> _Instrução escrita 1_: Liste todos os anos e todas as datas de dia e mês que aparecem no texto sobre a exposição de Doris Homann.

> _Trecho do documento_:
* * * *

A ARTE REVOLUCIONÁRIA DE DORIS HOMANN, PELA PRIMEIRA VEZ EM CAMPINAS.

Uma artista que sobreviveu aos horrores das duas guerras mundiais e que pintou as dores, lutas e transformações de seu tempo. Uma mulher revolucionária, que conviveu com os maiores nomes da cultura europeia em sua época e deixou um legado ainda pouco conhecido no Brasil, o país que escolheu para viver com as duas filhas. Assim é Doris Homann (1898-1974), a pintora nascida na Alemanha e cuja obra será apresentada pela primeira vez em Campinas em uma exposição entre os dias 13 de agosto e 13 de setembro, na Ligia Testa Espaço de Arte, no Taquaral: DORIS HOMANN: A Pintura da Condição Humana.

A exposição, como conta a produtora Ligia Testa, vai retratar as múltiplas facetas da vida e da obra de Doris Homann, pintora, ceramista, escultura e gravurista. “O objetivo é apresentar, de forma inédita para os apreciadores da arte e público em geral de Campinas e região, uma biografia de enorme riqueza e uma obra que reflete as angústias e também as esperanças de períodos tumultuados da história da humanidade”, diz Ligia.

* * * *

> _Registros brutos_:

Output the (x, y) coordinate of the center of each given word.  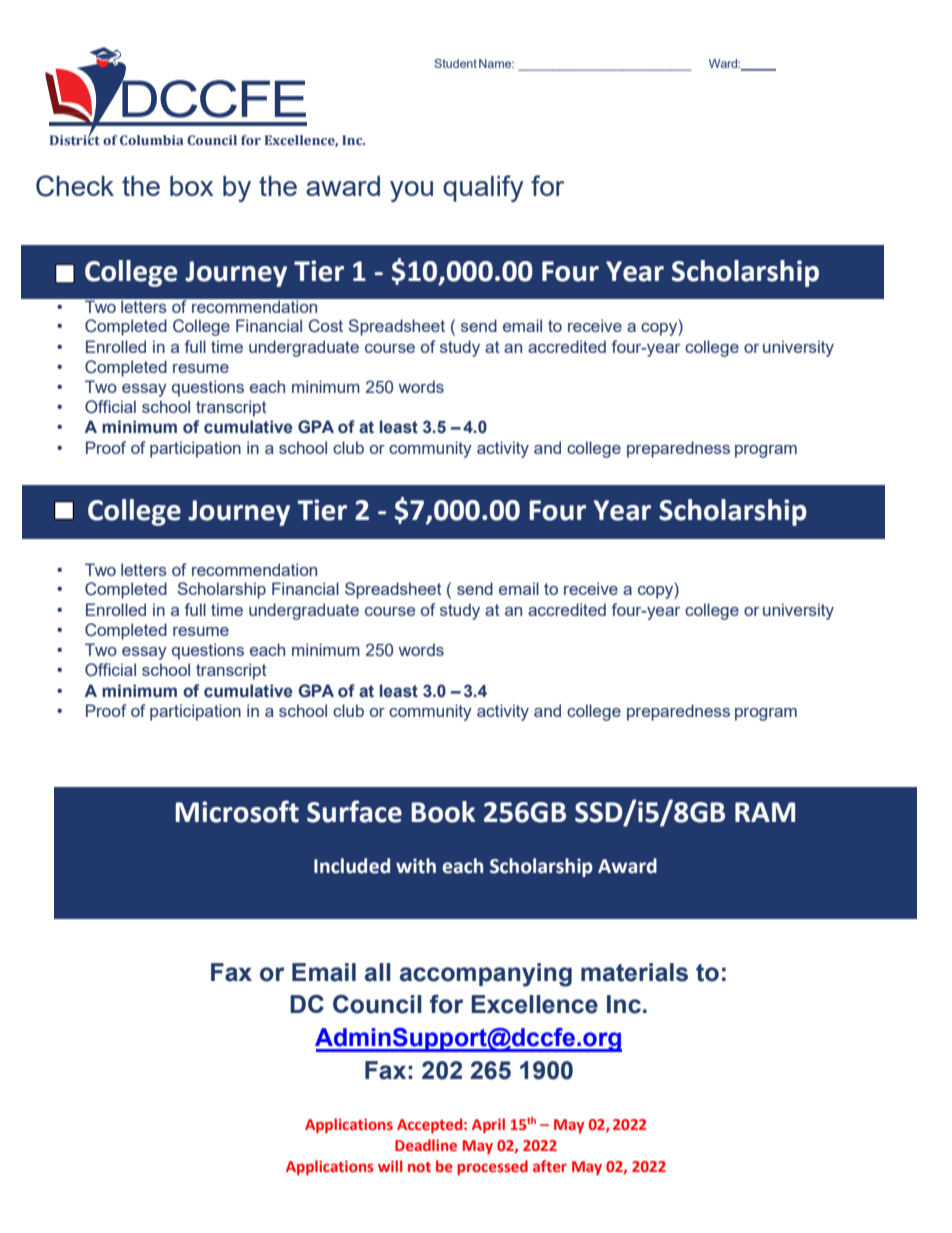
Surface (354, 811)
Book (443, 812)
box (191, 186)
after (550, 1166)
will (390, 1166)
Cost (326, 326)
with (416, 866)
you (411, 191)
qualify (483, 188)
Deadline (426, 1145)
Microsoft (237, 811)
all (378, 972)
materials (634, 972)
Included (352, 866)
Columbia (152, 140)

* * * *

> _Instrução escrita 2_: Transcreva as linhas dos registros desde a que contém "after (550, 1166)" até o fim dos registros, incluindo as duas extremidades.

> _Resposta esperada 1_:
1898
1974
13 de agosto
13 de setembro

> _Resposta esperada 2_:
after (550, 1166)
will (390, 1166)
Cost (326, 326)
with (416, 866)
you (411, 191)
qualify (483, 188)
Deadline (426, 1145)
Microsoft (237, 811)
all (378, 972)
materials (634, 972)
Included (352, 866)
Columbia (152, 140)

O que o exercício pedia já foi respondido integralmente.